* _Instructions to follow_
Can you extend the comic-book review about old-world gods brought to America by immigrants, picking up after its last sentence?

And how did they come to America at all from lands so far away? Each was carried in the hearts and minds of immigrants, and mortals have been landing on America's shores long before Christopher Columbus mistakenly believed he'd reached the Indies. Which gods of many faiths you will meet under most unexpected circumstances, I shall not say, for half the fun is in spotting them, but there are history lessons aplenty interjected - along with rude discoveries - and both Colleen Doran and Glenn Fabry have produced my favourite art of their substantial careers for these brief interludes.

The former illuminates the tumultuous history of one resourceful Essie Tregowan who once worked as a scullery maid on the shores of Cornwall and whose days ended - after many marriages, children and much meandering, up-and-down fortune - on the other side of the Atlantic. She never forgot the Piskies and the Spriggans, she always paid tribute, and it seems they never forgot Essie. Doran's lines are as delicate as her softly lit colours, and her knowledge of historical fashion in hair and costume spot-on.

In a more modern setting, poor Salim is dispatched by his brother-in-law from Oman to cold New York City in order to sell cheap copper trinkets from a suitcase. His meetings with business owners are wholly unsuccessful and his funds, like his spirits, drain away until he strays into a taxi whose driver displays certain attributes which Salim finds fearfully familiar. Adam Brown's colours on Glenn Fabry's line art are quite extraordinary: I've never seen rain on a windscreen in a neon-lit city quite like it.

* _Given data_

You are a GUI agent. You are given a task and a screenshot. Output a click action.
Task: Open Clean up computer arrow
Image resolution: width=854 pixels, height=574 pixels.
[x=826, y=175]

* _Exercise result_
For these acts of worship in storytelling, story-spreading, acknowledgement and sexual congress, the gods will show their... gratitude? ... to differing degrees and in many different ways. Top tip: I'd probably avoid reading this on public transport, though, for my own adjoining seat wasn't empty.

So we come to the central narrative. It's so long since I read Gaiman's AMERICAN GODS prose novel that much of this came as a pleasant surprise: it was like being reacquainted with an old friend who was as charming and witty as ever yet - thanks to P. Craig Russell on crystal clear layouts and Scott Hampton on hyper-real art - had grown even more handsome in the interim.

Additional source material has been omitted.